Maximilian Alphonos Vermorken
executiveWhen we say large, it's typically -- we need to think multiple hundreds of millions, which whatever the cash flow we have will not be fundable projects, internally, that's large. Large, a good example is the Nordkalk business. It was a market leader across North Europe. It was something that we always wanted to be exposed to in North Europe. In an area like Northern Europe or generally north of Scandinavia, if you find a business that has strong market position, fantastic quarries, good reserves, a brand name that's been there for 150 years. And if you can buy those at a good market -- a good price, growth of 6.9x effective pre-synergies. And then they make an enormous amount of sense. If you basically look back our EPS in 2021, just before we bought Nordkalk was 4.5p. That was our run rate and we would want to grow it a little bit. But in 15 months, we may have doubled that number by the inclusion of Nordkalk. And so that's the sort of thing [indiscernible] large.
Operator
operatorThat's great. Max, David, I think you've taken all the questions from investors. So thank you once again to everybody for your engagement this morning. Max, I know investor feedback will be important to you, David and Dean, and I'll shortly redirect to the investors on the call due to their thoughts and expectations. But I wondered before doing so, if I may, Max, just come back to you, just for a few closing comments, after which I'll send investors for their feedback.
Maximilian Alphonos Vermorken
executiveYes. Well, first and foremost, to you Mark, thanks for organizing this. It's a pleasure to be back on your platform. We think that we've done a number of things over the years, which we're really proud of. There's a helpful presentation from 2017, [indiscernible]. And that said, we'd like to build a North Europe-based business exposed to niche markets with GBP 100 million EBITDA within the next 5 years. And we're now -- we're here 5 years later, the Northern European business with niche market exposure with north of GBP 900 million EBITDA. And to be able to say that 5 years on and save for that plan with COVID, with Ukraine, with all the other disruptions that we've had is something that we're extremely proud of. We've also managed to get an EPS growth of nearly nothing, which was about zero or what so [indiscernible] in '17 to 8% [indiscernible] cumulative growth in that 5-year time frame. Now obviously, we, as a management team, as shareholders ourselves, we hope that this translates in a strong share price growth. We saw that happening after Nordkalk. We saw that the share price went up to 114p. In recognition of, I think, the scale of the capability, the potential of the group that we're now constructing. Obviously, 2022 was a tough year. We had 3 of our largest shareholders -- top 5, top 6 shareholders [indiscernible] closures had been selling all of our shares in a market, which had no buyers because everybody was panicked and large amounts of volume of shares is coming available, 14 million-odd shares within 1 day, for instance, they picked up on the Tier 1s. Those things are -- where a smaller business like ours are hard to deal with in a down market. But we're working hard to rectify that, to get our share price back to a true reflection of the value of the business, true reflection of the quality of the companies, a reflection of the people that work in it. And so thank you all for your continued support, your interest in our presentation today. And we're sure that we will get that share price back to the [indiscernible].
Operator
operatorThat's great.
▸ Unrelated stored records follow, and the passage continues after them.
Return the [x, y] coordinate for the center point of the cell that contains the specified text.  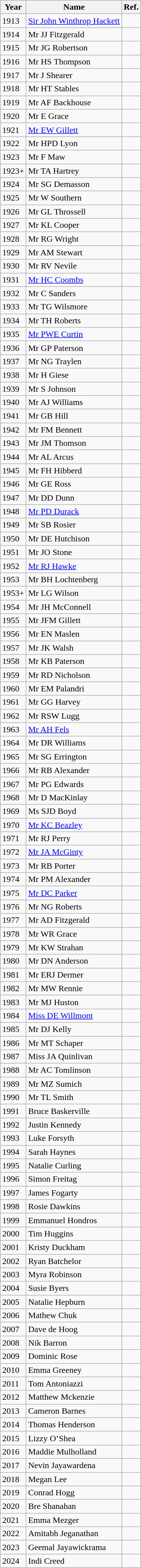
Mr TG Wilsmore [74, 306]
1974 [14, 877]
1936 [14, 347]
2001 [14, 1243]
1914 [14, 34]
1939 [14, 387]
2005 [14, 1298]
1929 [14, 252]
1919 [14, 102]
Megan Lee [74, 1475]
1948 [14, 510]
Mr RD Nicholson [74, 673]
2023 [14, 1542]
1995 [14, 1162]
1941 [14, 415]
Mr MJ Huston [74, 999]
1997 [14, 1189]
1940 [14, 401]
2017 [14, 1461]
Luke Forsyth [74, 1135]
1947 [14, 496]
Mr BH Lochtenberg [74, 578]
2015 [14, 1434]
1926 [14, 211]
Nik Barron [74, 1339]
1980 [14, 958]
Natalie Curling [74, 1162]
1934 [14, 319]
Mr PWE Curtin [74, 333]
Mr JH McConnell [74, 605]
1959 [14, 673]
Kristy Duckham [74, 1243]
1953+ [14, 591]
1968 [14, 795]
1916 [14, 61]
Mr TL Smith [74, 1094]
1961 [14, 700]
Mr HS Thompson [74, 61]
1922 [14, 143]
Mr AF Backhouse [74, 102]
Matthew Mckenzie [74, 1393]
Mr SB Rosier [74, 523]
1950 [14, 537]
Indi Creed [74, 1556]
Mr S Johnson [74, 387]
1989 [14, 1081]
1958 [14, 659]
Emma Greeney [74, 1366]
2010 [14, 1366]
Year [14, 7]
1920 [14, 116]
Mr DE Hutchison [74, 537]
1975 [14, 890]
Mr RSW Lugg [74, 714]
Ms SJD Boyd [74, 809]
1953 [14, 578]
Mr MW Rennie [74, 985]
2014 [14, 1420]
2022 [14, 1529]
Mr PD Durack [74, 510]
Mr H Giese [74, 374]
Mr ERJ Dermer [74, 972]
Tim Huggins [74, 1230]
1962 [14, 714]
Bruce Baskerville [74, 1108]
Mr KL Cooper [74, 225]
1993 [14, 1135]
1933 [14, 306]
2016 [14, 1447]
Sarah Haynes [74, 1148]
2012 [14, 1393]
1991 [14, 1108]
1937 [14, 360]
1998 [14, 1203]
Thomas Henderson [74, 1420]
1994 [14, 1148]
2013 [14, 1406]
Mr FM Bennett [74, 428]
1925 [14, 197]
Mr DJ Kelly [74, 1026]
Simon Freitag [74, 1175]
1987 [14, 1053]
Mr AJ Williams [74, 401]
1931 [14, 279]
Mr TA Hartrey [74, 170]
1917 [14, 75]
1923 [14, 156]
1915 [14, 48]
1935 [14, 333]
1984 [14, 1012]
Mr GE Ross [74, 483]
1973 [14, 863]
Rosie Dawkins [74, 1203]
Mr HT Stables [74, 89]
Natalie Hepburn [74, 1298]
1992 [14, 1121]
1978 [14, 931]
Mr RB Alexander [74, 768]
Mr MT Schaper [74, 1040]
2020 [14, 1502]
1977 [14, 917]
1946 [14, 483]
1970 [14, 822]
1924 [14, 184]
Mr SG Errington [74, 754]
Mr NG Roberts [74, 904]
Tom Antoniazzi [74, 1379]
1988 [14, 1067]
Mr HPD Lyon [74, 143]
1986 [14, 1040]
Mr LG Wilson [74, 591]
1930 [14, 265]
Maddie Mulholland [74, 1447]
Mr EM Palandri [74, 686]
Mr JO Stone [74, 550]
Mr MZ Sumich [74, 1081]
Mr J Shearer [74, 75]
1913 [14, 21]
Mr JK Walsh [74, 646]
1956 [14, 632]
Mr F Maw [74, 156]
Mr EN Maslen [74, 632]
2011 [14, 1379]
2007 [14, 1325]
Mr WR Grace [74, 931]
Mr AH Fels [74, 727]
1982 [14, 985]
Mr AC Tomlinson [74, 1067]
1985 [14, 1026]
1965 [14, 754]
1957 [14, 646]
1938 [14, 374]
Mr RG Wright [74, 238]
Mr DC Parker [74, 890]
Mathew Chuk [74, 1311]
1942 [14, 428]
Mr RJ Hawke [74, 564]
2004 [14, 1284]
Miss DE Willmont [74, 1012]
Amitabh Jeganathan [74, 1529]
1928 [14, 238]
2021 [14, 1515]
1999 [14, 1216]
Ryan Batchelor [74, 1257]
James Fogarty [74, 1189]
2019 [14, 1488]
Mr AL Arcus [74, 455]
Emma Mezger [74, 1515]
Mr RB Porter [74, 863]
Mr GP Paterson [74, 347]
Mr PM Alexander [74, 877]
Emmanuel Hondros [74, 1216]
2008 [14, 1339]
1966 [14, 768]
Mr D MacKinlay [74, 795]
Bre Shanahan [74, 1502]
2018 [14, 1475]
Mr KW Strahan [74, 945]
1932 [14, 292]
1949 [14, 523]
1921 [14, 129]
Mr JFM Gillett [74, 619]
1964 [14, 741]
1972 [14, 850]
1952 [14, 564]
Mr DN Anderson [74, 958]
1963 [14, 727]
1955 [14, 619]
Mr PG Edwards [74, 781]
Ref. [131, 7]
Mr KC Beazley [74, 822]
1923+ [14, 170]
Mr C Sanders [74, 292]
Dominic Rose [74, 1352]
Mr AM Stewart [74, 252]
Lizzy O’Shea [74, 1434]
Mr RV Nevile [74, 265]
Geemal Jayawickrama [74, 1542]
Name [74, 7]
1990 [14, 1094]
Conrad Hogg [74, 1488]
Nevin Jayawardena [74, 1461]
Mr RJ Perry [74, 836]
1944 [14, 455]
2006 [14, 1311]
Mr SG Demasson [74, 184]
1971 [14, 836]
Dave de Hoog [74, 1325]
1960 [14, 686]
2009 [14, 1352]
Cameron Barnes [74, 1406]
Mr JA McGinty [74, 850]
1981 [14, 972]
Mr DD Dunn [74, 496]
Mr E Grace [74, 116]
1954 [14, 605]
1927 [14, 225]
Mr GG Harvey [74, 700]
Mr HC Coombs [74, 279]
Mr TH Roberts [74, 319]
1943 [14, 442]
Mr JJ Fitzgerald [74, 34]
1945 [14, 469]
Mr FH Hibberd [74, 469]
Mr GL Throssell [74, 211]
1969 [14, 809]
Mr NG Traylen [74, 360]
Mr JM Thomson [74, 442]
1976 [14, 904]
Mr GB Hill [74, 415]
Mr EW Gillett [74, 129]
2002 [14, 1257]
1967 [14, 781]
2024 [14, 1556]
1983 [14, 999]
Mr DR Williams [74, 741]
Mr AD Fitzgerald [74, 917]
Mr W Southern [74, 197]
Miss JA Quinlivan [74, 1053]
Justin Kennedy [74, 1121]
2003 [14, 1271]
Sir John Winthrop Hackett [74, 21]
Mr JG Robertson [74, 48]
Susie Byers [74, 1284]
Myra Robinson [74, 1271]
2000 [14, 1230]
Mr KB Paterson [74, 659]
1918 [14, 89]
1951 [14, 550]
1979 [14, 945]
1996 [14, 1175]
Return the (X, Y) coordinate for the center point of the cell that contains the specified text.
Max, Dean, David, thank you once again for updating investors this morning. Let me please ask investors not to close this session as we'll now automatically redirect you for the opportunity to provide your feedback in order that the company can better understand your views and expectations. This may take a few moments to complete, but I'm sure it'll be greatly valued by the company. On behalf of the management team of SigmaRoc plc, I would like to thank you for attending this morning's presentation. Good morning to you all.